This partially fixes a bug where, on x86_64, BN_mod_exp_mont_consttime
would sometimes return m, the modulus, when it should have returned
zero. Thanks to Guido Vranken for reporting it. It is only a partial fix
because the same bug also exists in the "rsaz" codepath. That will be
fixed in the subsequent CL. (See the commented out test.)
The bug only affects zero outputs (with non-zero inputs), so we believe
it has no security impact on our cryptographic functions. BoringSSL
calls BN_mod_exp_mont_consttime in the following cases:
- RSA private key operations
- Primality testing, raising the witness to the odd part of p-1
- DSA keygen and key import, pub = g^priv (mod p)
- DSA signing, r = g^k (mod p)
- DH keygen, pub = g^priv (mod p)
- Diffie-Hellman, secret = peer^priv (mod p)
It is not possible in the RSA private key operation, provided p and q
are primes. If using CRT, we are working modulo a prime, so zero output
with non-zero input is impossible. If not using CRT, we work mod n.

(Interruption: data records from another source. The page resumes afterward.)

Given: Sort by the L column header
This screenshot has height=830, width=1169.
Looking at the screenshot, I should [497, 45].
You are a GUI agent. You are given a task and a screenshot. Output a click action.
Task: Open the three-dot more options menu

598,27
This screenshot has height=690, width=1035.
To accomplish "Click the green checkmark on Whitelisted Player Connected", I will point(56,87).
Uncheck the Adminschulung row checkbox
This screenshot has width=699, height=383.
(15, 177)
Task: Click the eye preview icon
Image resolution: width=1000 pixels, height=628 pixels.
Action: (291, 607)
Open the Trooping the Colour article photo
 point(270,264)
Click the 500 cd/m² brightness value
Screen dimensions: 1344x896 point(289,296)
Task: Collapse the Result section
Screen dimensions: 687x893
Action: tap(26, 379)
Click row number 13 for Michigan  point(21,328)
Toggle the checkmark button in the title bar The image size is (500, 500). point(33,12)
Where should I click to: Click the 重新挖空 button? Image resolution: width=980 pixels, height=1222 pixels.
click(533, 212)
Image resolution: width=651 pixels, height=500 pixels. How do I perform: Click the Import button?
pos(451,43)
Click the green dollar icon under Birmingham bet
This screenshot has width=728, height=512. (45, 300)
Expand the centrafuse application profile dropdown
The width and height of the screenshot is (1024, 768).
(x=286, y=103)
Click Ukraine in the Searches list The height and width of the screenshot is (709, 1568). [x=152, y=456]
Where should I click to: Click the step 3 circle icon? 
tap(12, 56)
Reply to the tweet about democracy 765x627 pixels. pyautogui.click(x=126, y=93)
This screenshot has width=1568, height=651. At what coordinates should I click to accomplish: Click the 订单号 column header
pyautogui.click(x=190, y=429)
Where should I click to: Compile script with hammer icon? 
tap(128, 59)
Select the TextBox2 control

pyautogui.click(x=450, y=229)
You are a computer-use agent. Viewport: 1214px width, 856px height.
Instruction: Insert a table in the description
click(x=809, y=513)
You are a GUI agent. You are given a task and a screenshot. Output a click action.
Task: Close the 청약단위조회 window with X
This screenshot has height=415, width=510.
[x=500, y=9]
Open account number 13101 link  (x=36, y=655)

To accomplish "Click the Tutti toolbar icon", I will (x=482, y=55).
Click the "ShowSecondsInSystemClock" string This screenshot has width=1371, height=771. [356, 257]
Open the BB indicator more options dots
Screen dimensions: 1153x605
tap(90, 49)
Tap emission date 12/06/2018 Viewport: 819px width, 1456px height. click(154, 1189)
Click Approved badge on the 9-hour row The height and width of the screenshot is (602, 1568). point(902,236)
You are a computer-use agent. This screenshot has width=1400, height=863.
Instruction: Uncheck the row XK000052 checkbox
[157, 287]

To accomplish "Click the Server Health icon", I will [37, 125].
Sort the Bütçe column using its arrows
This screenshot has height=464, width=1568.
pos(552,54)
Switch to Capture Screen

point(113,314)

While there are nilpotent values mod n, none of them hit zero by
exponentiating. (Both p and q would need to divide the input, which
means n divides the input.)
In primality testing, this can only be hit when the input was composite.
But as the rest of the loop cannot then hit 1, we'll correctly report it
as composite anyway.
DSA and DH work modulo a prime, where this case cannot happen.
Analysis:
This bug is the result of sloppiness with the looser bounds from "almost
Montgomery multiplication", described in
https://eprint.iacr.org/2011/239. Prior to upstream's
ec9cc70f72454b8d4a84247c86159613cee83b81, I believe x86_64-mont5.pl
implemented standard Montgomery reduction (the left half of figure 3 in
the paper).
Though it did not document this, ec9cc70f7245 changed it to implement
the "almost" variant (the right half of the figure.) The difference is
that, rather than subtracting if T >= m, it subtracts if T >= R. In
code, it is the difference between something like our bn_reduce_once,
vs. subtracting based only on T's carry bit. (Interestingly, the
.Lmul_enter branch of bn_mul_mont_gather5 seems to still implement
normal reduction, but the .Lmul4x_enter branch is an almost reduction.)
That means none of the intermediate values here are bounded by m. They
are only bounded by R. Accordingly, Figure 2 in the paper ends with
step 10: REDUCE h modulo m. BN_mod_exp_mont_consttime is missing this
step. The bn_from_montgomery call only implements step 9, AMM(h, 1).
(x86_64-mont5.pl's bn_from_montgomery only implements an almost
reduction.)
The impact depends on how unreduced AMM(h, 1) can be. Remark 1 of the
paper discusses this, but is ambiguous about the scope of its 2^(n-1) <
m < 2^n precondition. The m+1 bound appears to be unconditional:
Montgomery reduction ultimately adds some 0 <= Y < m*R to T, to get a
multiple of R, and then divides by R. The output, pre-subtraction, is
thus less than m + T/R. MM works because T < mR => T' < m + mR/R = 2m.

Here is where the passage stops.